West Nile Virus Case Confirmed In New York

According to a Staten Island Advance article, Health Department officials on Saturday confirmed that a 73-year-old Westerleigh, NY woman recently contracted West Nile virus, prompting the city to add residential areas of the North Shore to its list of areas to be sprayed with Anvil™, the same synthetic pyrethroid used by New York City for mosquito control last year.

Opponents question whether an isolated case in one senior citizen warrants such widespread spraying, arguing that the treatment is more hazardous than the threat of the virus. "This quick-snap, command decision on the part of the Mayor's Office to start spraying is an overreaction and very dangerous," said Jerome X. O'Donovan, a Democratic candidate for borough president, who co-sponsored a bill in April with then-Republican South Shore Councilman Stephen J. Fiala to combat West Nile virus with pesticide alternatives.

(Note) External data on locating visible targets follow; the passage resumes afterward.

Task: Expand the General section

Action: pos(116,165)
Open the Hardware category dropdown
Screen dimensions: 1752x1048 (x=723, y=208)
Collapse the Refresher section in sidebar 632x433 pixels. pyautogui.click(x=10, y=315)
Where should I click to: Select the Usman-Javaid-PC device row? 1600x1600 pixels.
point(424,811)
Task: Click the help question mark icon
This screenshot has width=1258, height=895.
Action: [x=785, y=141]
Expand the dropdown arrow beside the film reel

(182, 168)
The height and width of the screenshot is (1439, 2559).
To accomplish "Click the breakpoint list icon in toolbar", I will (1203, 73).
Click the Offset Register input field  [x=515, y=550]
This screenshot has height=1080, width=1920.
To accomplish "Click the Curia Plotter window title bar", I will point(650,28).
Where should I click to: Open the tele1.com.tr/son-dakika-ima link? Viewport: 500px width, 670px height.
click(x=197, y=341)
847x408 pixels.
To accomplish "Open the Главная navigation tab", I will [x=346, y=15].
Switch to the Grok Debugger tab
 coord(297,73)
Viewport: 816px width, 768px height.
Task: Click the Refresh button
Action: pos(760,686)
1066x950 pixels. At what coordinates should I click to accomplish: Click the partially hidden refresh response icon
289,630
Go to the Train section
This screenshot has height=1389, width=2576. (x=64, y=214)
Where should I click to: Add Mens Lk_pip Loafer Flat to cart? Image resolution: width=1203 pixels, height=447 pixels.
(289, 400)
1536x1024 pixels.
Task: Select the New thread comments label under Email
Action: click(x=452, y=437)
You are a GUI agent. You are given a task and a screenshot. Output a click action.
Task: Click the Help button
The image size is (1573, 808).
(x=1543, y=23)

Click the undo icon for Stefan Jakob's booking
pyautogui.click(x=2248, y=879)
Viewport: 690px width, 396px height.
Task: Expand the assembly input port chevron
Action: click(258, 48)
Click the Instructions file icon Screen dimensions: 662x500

"Of course nobody wants West Nile virus to affect any human being, but to take this scattered shotgun approach without any clear and convincing evidence that this is a public health emergency is overkill," said Democratic North Shore City Council Michael McMahon. The Democrats took particular issue with the short-notice schedule and whether spraying is the most effective method to destroy the virus.

"If you think about it from a medical pint of view, how unsound is the idea to douse a healthy population with pesticide when the only people who are likely to get West Nile are sickly or have an unhealthy immune system," said Manhattan Democratic Councilwoman Kathryn Freed. Anvil is an endocrine disruptor, and has been linked to asthma and breast cancer.